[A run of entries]

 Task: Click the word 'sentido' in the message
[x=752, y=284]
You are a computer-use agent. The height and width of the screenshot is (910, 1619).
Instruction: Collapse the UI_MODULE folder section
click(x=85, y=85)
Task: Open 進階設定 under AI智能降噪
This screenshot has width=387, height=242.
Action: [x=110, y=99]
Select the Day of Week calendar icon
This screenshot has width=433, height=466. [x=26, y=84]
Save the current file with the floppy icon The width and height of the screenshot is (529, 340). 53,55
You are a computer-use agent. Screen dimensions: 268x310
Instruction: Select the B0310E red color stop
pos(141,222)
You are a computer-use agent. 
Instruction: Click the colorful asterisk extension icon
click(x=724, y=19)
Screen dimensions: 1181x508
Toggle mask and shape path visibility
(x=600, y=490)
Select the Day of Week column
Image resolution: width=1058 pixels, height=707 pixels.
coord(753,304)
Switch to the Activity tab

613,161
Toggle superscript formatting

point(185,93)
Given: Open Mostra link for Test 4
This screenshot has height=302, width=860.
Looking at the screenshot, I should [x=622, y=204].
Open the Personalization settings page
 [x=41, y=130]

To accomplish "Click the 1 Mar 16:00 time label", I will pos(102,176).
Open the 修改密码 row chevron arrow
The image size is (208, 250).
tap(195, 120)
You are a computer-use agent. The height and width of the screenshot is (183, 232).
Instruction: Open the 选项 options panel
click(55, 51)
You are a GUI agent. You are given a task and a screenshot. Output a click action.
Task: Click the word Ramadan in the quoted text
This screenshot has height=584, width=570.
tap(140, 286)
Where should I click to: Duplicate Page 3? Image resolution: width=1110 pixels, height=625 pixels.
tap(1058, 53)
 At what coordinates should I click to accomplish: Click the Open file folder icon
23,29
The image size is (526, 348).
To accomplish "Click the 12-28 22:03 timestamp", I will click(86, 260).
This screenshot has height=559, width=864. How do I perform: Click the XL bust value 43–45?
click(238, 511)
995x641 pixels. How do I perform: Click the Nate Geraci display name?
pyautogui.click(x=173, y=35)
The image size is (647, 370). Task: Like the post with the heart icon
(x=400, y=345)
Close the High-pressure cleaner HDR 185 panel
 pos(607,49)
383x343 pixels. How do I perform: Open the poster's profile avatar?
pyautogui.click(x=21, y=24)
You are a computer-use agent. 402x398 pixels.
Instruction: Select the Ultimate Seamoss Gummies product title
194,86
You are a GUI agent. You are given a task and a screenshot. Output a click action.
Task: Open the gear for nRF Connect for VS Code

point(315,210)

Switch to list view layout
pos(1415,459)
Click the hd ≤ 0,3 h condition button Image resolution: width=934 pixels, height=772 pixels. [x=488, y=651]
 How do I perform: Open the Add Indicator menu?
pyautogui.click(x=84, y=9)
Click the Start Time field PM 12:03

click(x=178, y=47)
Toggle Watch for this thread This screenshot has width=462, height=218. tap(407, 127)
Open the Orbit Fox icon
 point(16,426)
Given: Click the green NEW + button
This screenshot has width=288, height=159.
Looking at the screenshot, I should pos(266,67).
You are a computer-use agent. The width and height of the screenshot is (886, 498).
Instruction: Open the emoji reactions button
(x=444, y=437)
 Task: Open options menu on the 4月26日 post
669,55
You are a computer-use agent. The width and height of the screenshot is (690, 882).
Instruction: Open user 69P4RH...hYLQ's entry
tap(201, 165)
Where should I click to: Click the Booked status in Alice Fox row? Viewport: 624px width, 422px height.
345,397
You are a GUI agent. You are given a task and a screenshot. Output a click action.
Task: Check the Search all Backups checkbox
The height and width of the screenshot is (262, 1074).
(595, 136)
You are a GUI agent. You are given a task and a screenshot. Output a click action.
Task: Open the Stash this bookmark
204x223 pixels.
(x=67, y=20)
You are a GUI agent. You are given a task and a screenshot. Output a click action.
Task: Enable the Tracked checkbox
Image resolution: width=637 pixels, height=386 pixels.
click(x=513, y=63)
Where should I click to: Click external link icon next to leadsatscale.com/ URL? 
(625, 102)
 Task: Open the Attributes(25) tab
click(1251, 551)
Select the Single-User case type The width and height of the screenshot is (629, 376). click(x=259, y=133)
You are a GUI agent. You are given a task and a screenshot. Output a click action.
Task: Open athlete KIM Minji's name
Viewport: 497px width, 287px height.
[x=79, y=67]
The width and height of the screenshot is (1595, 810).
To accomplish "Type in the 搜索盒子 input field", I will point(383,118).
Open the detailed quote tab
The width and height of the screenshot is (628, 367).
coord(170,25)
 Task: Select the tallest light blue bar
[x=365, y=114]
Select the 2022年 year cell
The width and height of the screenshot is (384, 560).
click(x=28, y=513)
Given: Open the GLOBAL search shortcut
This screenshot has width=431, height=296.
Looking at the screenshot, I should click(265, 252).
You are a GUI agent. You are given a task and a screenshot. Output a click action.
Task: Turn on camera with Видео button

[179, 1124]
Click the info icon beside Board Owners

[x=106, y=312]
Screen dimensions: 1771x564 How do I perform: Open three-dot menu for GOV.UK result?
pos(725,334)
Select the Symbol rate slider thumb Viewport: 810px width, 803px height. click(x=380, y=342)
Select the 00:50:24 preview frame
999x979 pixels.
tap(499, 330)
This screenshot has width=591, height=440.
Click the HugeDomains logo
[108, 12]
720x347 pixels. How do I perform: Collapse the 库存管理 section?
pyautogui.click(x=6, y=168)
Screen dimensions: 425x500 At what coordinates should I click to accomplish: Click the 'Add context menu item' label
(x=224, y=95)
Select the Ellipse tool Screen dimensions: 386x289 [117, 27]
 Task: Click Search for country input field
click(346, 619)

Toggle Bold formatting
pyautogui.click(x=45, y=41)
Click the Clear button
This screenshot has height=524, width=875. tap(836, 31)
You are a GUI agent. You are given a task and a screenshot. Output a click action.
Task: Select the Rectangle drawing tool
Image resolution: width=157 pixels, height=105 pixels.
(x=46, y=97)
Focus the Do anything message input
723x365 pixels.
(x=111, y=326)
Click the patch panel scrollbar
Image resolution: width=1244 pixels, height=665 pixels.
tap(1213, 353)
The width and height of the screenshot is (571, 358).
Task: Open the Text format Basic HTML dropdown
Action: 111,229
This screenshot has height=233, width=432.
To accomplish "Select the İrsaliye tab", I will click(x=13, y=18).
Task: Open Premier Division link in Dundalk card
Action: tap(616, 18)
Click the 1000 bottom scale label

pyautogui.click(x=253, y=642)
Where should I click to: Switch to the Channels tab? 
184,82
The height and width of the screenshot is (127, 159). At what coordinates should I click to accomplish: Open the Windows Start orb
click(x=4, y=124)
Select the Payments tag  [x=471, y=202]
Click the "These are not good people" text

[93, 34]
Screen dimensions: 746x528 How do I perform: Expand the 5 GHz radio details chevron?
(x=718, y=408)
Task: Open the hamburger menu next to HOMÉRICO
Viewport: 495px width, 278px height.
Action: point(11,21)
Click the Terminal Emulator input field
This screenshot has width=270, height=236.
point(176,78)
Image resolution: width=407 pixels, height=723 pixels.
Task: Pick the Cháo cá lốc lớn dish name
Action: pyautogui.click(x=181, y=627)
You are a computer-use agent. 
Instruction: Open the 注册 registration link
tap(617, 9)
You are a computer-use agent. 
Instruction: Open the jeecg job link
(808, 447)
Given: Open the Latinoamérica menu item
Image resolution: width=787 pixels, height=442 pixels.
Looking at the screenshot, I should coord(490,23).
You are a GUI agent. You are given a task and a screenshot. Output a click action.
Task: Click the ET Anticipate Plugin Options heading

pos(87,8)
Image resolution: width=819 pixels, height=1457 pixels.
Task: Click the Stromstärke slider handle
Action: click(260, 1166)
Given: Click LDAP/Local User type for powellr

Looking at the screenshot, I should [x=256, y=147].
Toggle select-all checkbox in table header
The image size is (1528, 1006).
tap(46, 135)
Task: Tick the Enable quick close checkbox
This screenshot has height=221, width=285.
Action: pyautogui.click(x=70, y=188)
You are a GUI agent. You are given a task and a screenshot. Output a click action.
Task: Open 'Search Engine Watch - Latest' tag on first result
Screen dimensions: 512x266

What is needed: Write out again everything from the line containing "720x347 pixels. How" down to the line containing "Looking at the screenshot, I should coord(490,23).", swapping "Bold" for "Italic" and leaving everything else unchanged.

Solution below:
720x347 pixels. How do I perform: Collapse the 库存管理 section?
pyautogui.click(x=6, y=168)
Screen dimensions: 425x500 At what coordinates should I click to accomplish: Click the 'Add context menu item' label
(x=224, y=95)
Select the Ellipse tool Screen dimensions: 386x289 [117, 27]
 Task: Click Search for country input field
click(346, 619)

Toggle Italic formatting
pyautogui.click(x=45, y=41)
Click the Clear button
This screenshot has height=524, width=875. tap(836, 31)
You are a GUI agent. You are given a task and a screenshot. Output a click action.
Task: Select the Rectangle drawing tool
Image resolution: width=157 pixels, height=105 pixels.
(x=46, y=97)
Focus the Do anything message input
723x365 pixels.
(x=111, y=326)
Click the patch panel scrollbar
Image resolution: width=1244 pixels, height=665 pixels.
tap(1213, 353)
The width and height of the screenshot is (571, 358).
Task: Open the Text format Basic HTML dropdown
Action: 111,229
This screenshot has height=233, width=432.
To accomplish "Select the İrsaliye tab", I will click(x=13, y=18).
Task: Open Premier Division link in Dundalk card
Action: tap(616, 18)
Click the 1000 bottom scale label

pyautogui.click(x=253, y=642)
Where should I click to: Switch to the Channels tab? 
184,82
The height and width of the screenshot is (127, 159). At what coordinates should I click to accomplish: Open the Windows Start orb
click(x=4, y=124)
Select the Payments tag  [x=471, y=202]
Click the "These are not good people" text

[93, 34]
Screen dimensions: 746x528 How do I perform: Expand the 5 GHz radio details chevron?
(x=718, y=408)
Task: Open the hamburger menu next to HOMÉRICO
Viewport: 495px width, 278px height.
Action: point(11,21)
Click the Terminal Emulator input field
This screenshot has width=270, height=236.
point(176,78)
Image resolution: width=407 pixels, height=723 pixels.
Task: Pick the Cháo cá lốc lớn dish name
Action: pyautogui.click(x=181, y=627)
You are a computer-use agent. 
Instruction: Open the 注册 registration link
tap(617, 9)
You are a computer-use agent. 
Instruction: Open the jeecg job link
(808, 447)
Given: Open the Latinoamérica menu item
Image resolution: width=787 pixels, height=442 pixels.
Looking at the screenshot, I should coord(490,23).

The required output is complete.